__Challenge__.
Reproduce the items word for word, starting at the line that contains "Click the card title input field" and ending after the line that contains "pos(138,182)". Omit the pictures.

--- Begin Entries provided ---

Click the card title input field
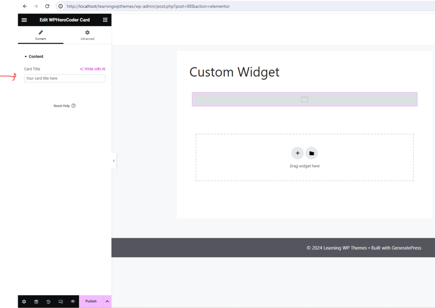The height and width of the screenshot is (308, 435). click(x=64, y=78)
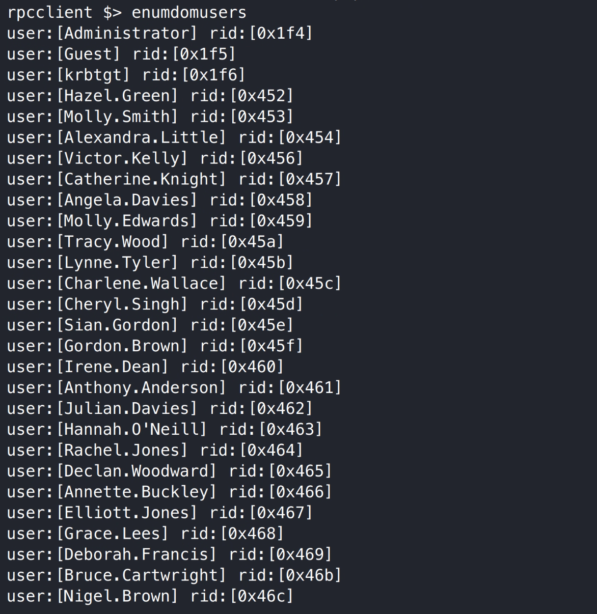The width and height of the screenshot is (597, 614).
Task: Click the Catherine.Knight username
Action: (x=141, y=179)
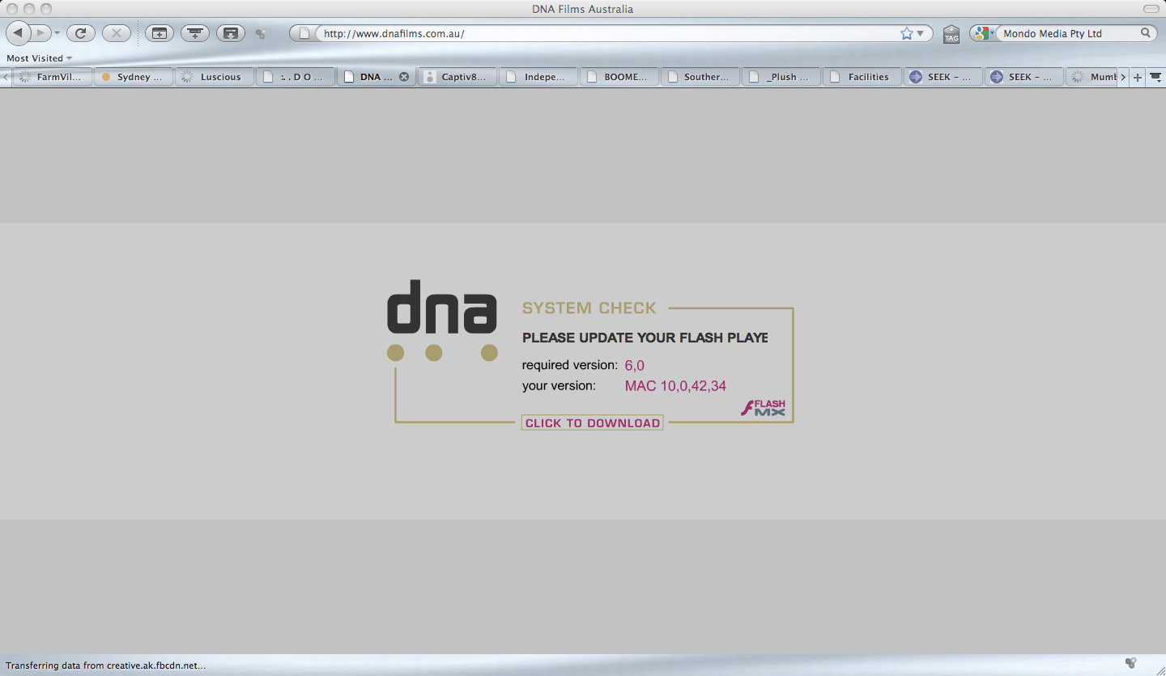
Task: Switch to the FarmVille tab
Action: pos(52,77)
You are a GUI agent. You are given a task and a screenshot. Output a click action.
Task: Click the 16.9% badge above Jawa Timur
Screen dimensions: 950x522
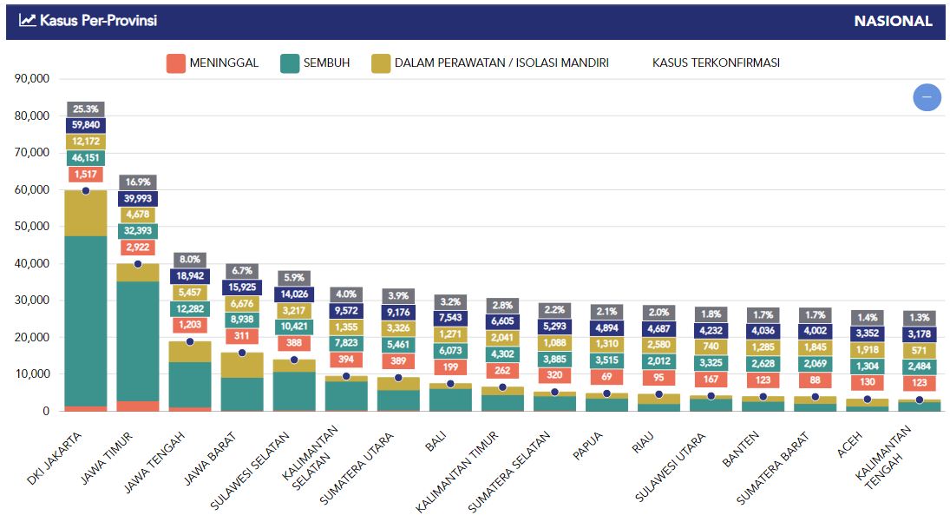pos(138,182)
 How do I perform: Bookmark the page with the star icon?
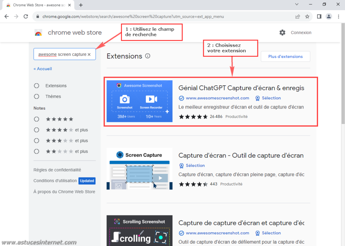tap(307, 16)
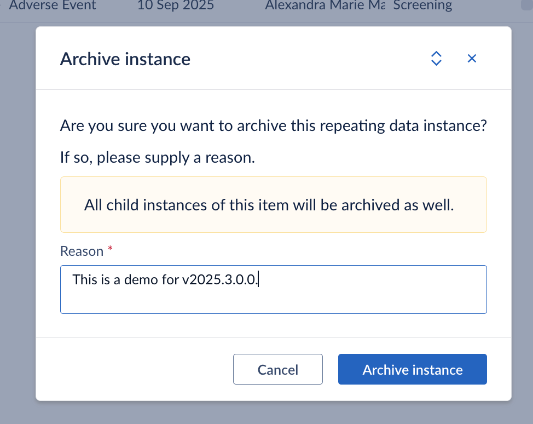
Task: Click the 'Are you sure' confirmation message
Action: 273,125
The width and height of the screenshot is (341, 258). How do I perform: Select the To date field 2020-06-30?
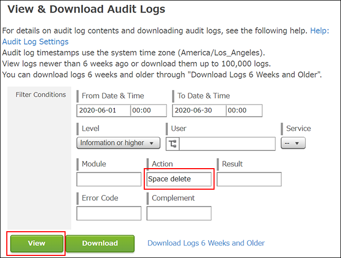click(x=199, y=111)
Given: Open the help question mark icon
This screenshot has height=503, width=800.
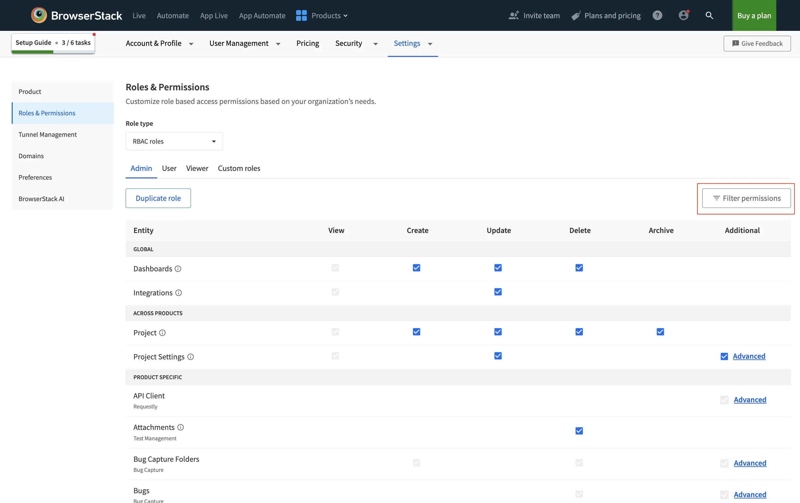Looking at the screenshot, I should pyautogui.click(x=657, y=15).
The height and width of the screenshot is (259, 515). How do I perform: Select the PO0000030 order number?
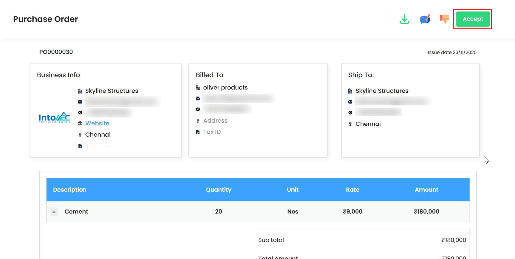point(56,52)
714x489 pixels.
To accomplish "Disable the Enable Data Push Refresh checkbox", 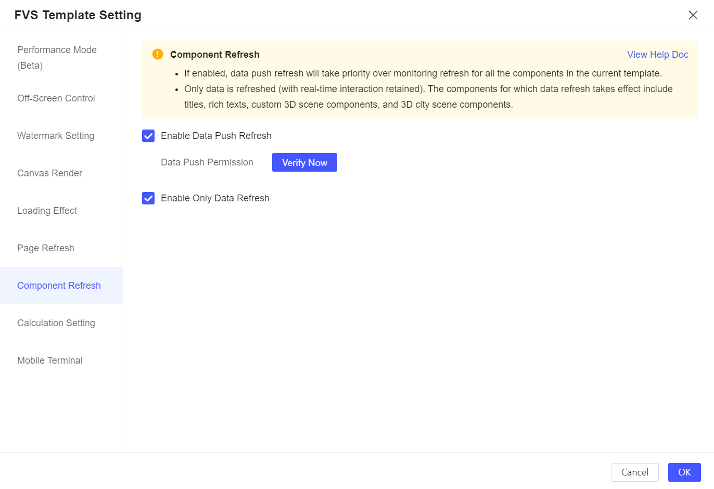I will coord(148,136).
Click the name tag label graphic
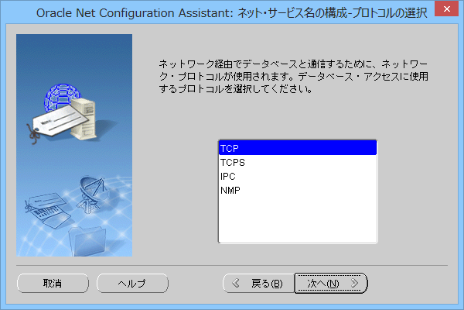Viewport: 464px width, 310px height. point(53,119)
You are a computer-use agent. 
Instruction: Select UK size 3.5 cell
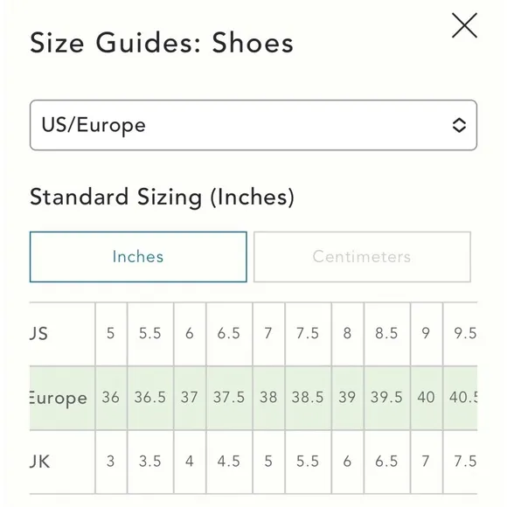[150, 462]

--- End Entries provided ---
--- Begin Entries provided ---

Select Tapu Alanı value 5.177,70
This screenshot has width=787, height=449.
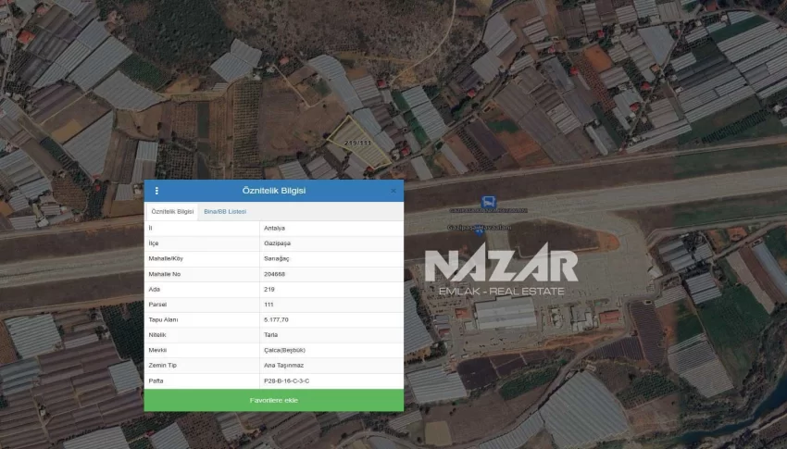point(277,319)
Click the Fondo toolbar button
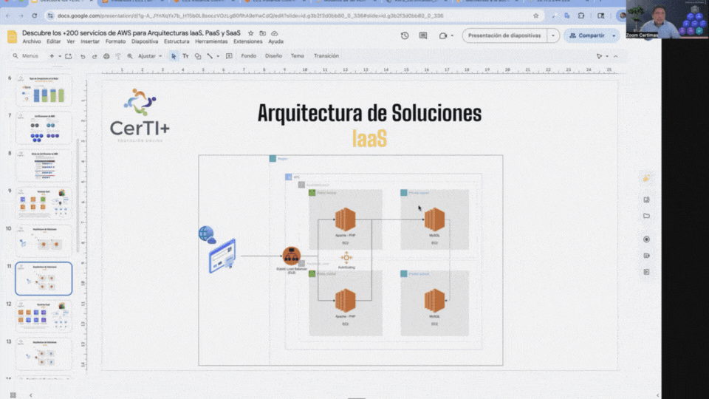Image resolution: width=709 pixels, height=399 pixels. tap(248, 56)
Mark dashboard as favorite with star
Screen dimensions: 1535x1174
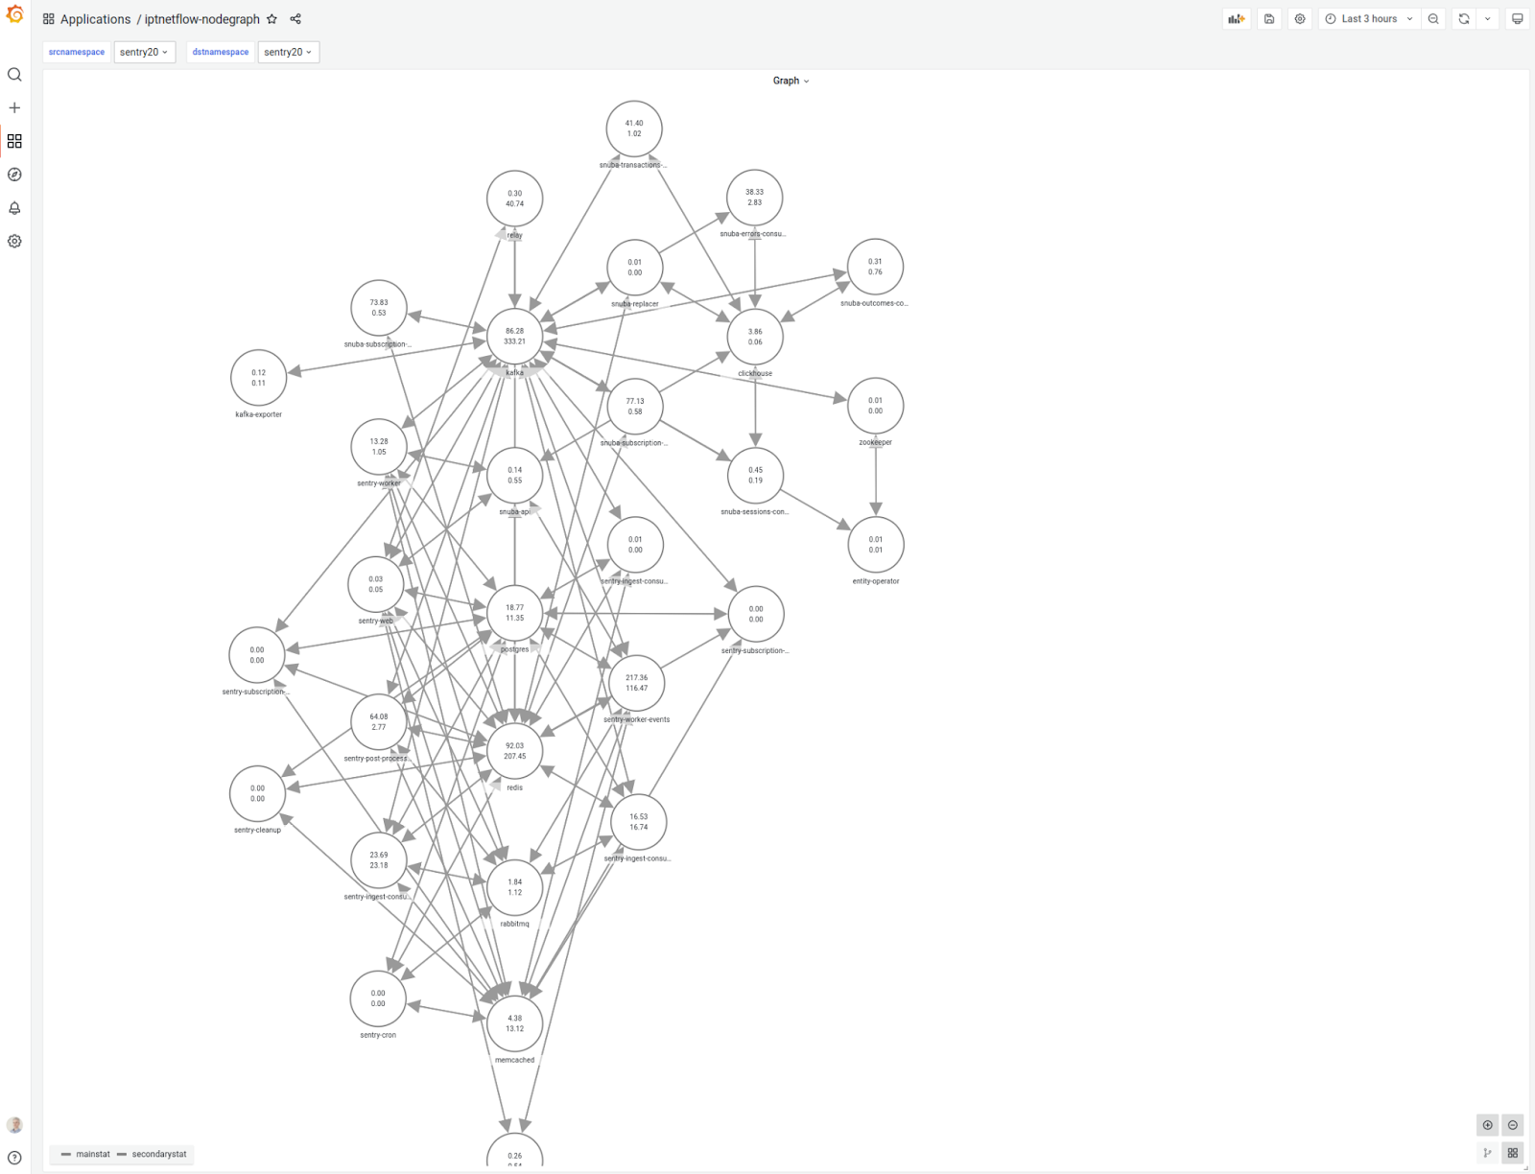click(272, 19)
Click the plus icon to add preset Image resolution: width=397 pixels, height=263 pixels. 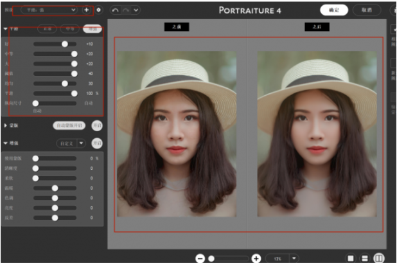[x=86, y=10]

--- End Entries provided ---

__Written answer__.
Click the card title input field
The height and width of the screenshot is (308, 435). click(x=64, y=78)
The width and height of the screenshot is (597, 614).
Task: Click the Catherine.Knight username
Action: (x=141, y=179)
Task: Switch to the FarmVille tab
Action: pos(52,77)
You are a GUI agent. You are given a task and a screenshot. Output a click action.
Task: Click the 16.9% badge above Jawa Timur
Screen dimensions: 950x522
pos(138,182)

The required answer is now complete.